Tablo: Söz Sanatları ve Örnekleri
Söz Sanatı | Örnek Dize veya İfade | Açıklama |
---|---|---|
Benzetme | “… öksüz bir kuş gibi sabaha uçar” | Türkünün kuşa benzetilmesi. |
Kişileştirme | “Gül gibi açar türkü, gürler, diz çöker…” | Türkünün insani özelliklerle ifade edilmesi. |
Abartma | “Dağları devirecek kadar güçlüdür halayların sesi” | Halay sesinin gücünü aşırı biçimde vurgulamak. |
Tezat (Zıtlık) | “Aynı dizede hem hüzün hem de coşku saklıdır” | Aynı anda karşıt iki duygu barındırma. |
İntak | “Saz der ki…” | Sazın konuşturularak canlandırılması. |
Metafor (İstiare) | “Göğsümüzde çarpan bir kalp değil de, Yalnızca türkülerin sonsuz nefesidir…” | Kalbin, türkünün nefesiyle bir tutulması; bir varlığın diğerinin yerine kullanıldığı kapalı istiare (metafor). |
Kısa Özet ve Değerlendirme
Yukarıdaki şiirde, türkülerimizin kültürümüzde ne denli önemli bir yer tuttuğunu vurgulamak amacıyla çeşitli söz sanatları kullanılmıştır. Metafor (istiare), kişileştirme (teşhis), benzetme (teşbih), abartma (mübalağa), tezat (zıtlık) ve intak (konuşturma) gibi sanatlar, dizelerin duygusunu ve imgelerini güçlendirmektedir. Türküler, bazen sevda, bazen hüzün, bazen de umut aşılayan ifadelerin içinde şekillenir. Kimi zaman bir mendilde saklı hatıra, kimi zaman köy odasında tıpkı bir meşale gibi yürekleri ısıtan bir ışıktır. İşte bu çok yönlülük, söz sanatlarının zenginliğiyle harmanlandığında, şiirsel anlatıma hem ritim hem de duygu katmaktadır.

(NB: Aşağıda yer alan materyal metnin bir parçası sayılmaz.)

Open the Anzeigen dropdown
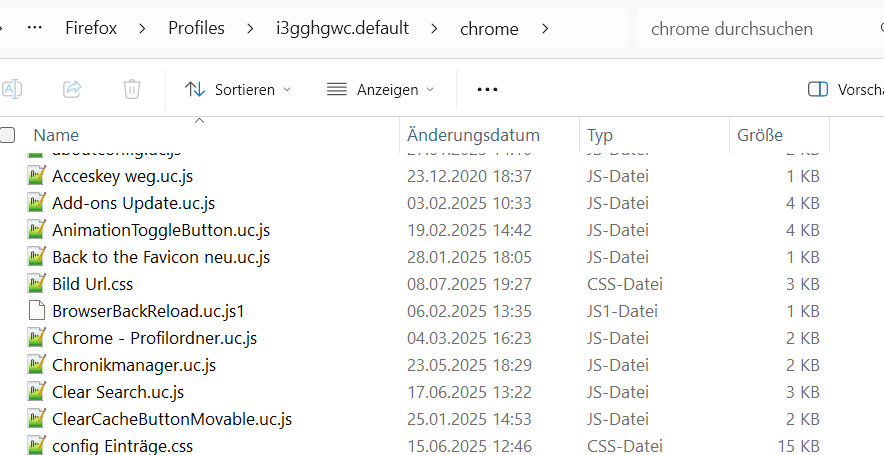This screenshot has width=884, height=455. (380, 89)
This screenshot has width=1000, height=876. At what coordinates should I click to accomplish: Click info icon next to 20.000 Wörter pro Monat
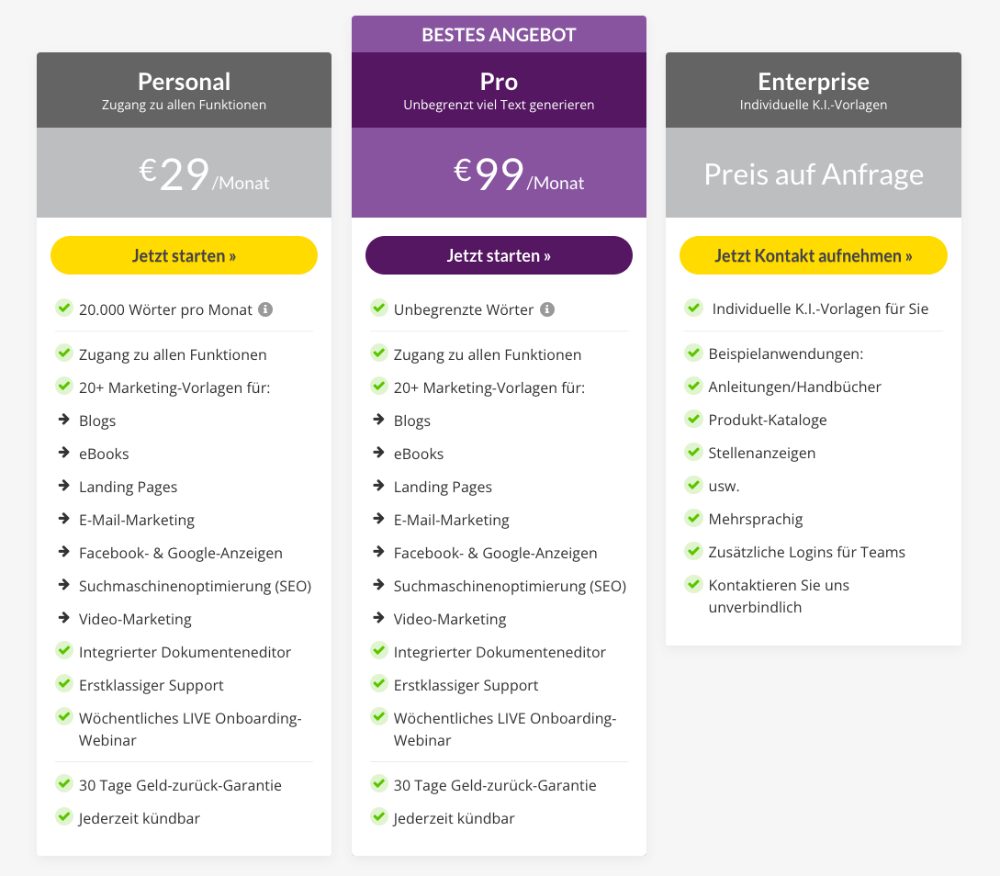tap(265, 309)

Türküler, Anadolu coğrafyasında nesilden nesile aktarılan birer hazinelik işlevi görür. Bu şiirde de türkünün sesinin gök kubbede yankılandığından, kimi zaman bir “öksüz kuş” gibi sabaha uçtuğundan bahsedilerek, söz sanatlarının diliyle duygusal bir bağ kurulmuştur. Türkünün kişileştirilmesi, onu bir “dost” gibi algılamamızı sağlar; sazı konuşturmak ise sohbete yeni bir nefes ekler. Abartma sanatında da halay sesinin “dağları devirecek” gibi bir güce sahip olduğu dile getirilmiş, böylece türkülerin içimizde uyandırdığı yoğun etki ile coşkunun büyüklüğü ortaya konmuştur.
Bu şiir, geleneksel türkülerin kültürel değerine dikkat çekerken, aynı zamanda söz sanatlarının incelikli kullanımının da edebi metinlere kattığı renklere işaret etmektedir. Benzetmeler ve metaforlar, yüreklerdeki duyguyu somut imgelerle ifade eder; kişinin hayal dünyasına bir kapı aralayarak türkülerin ruhunu daha yoğun hissetmesine aracılık eder.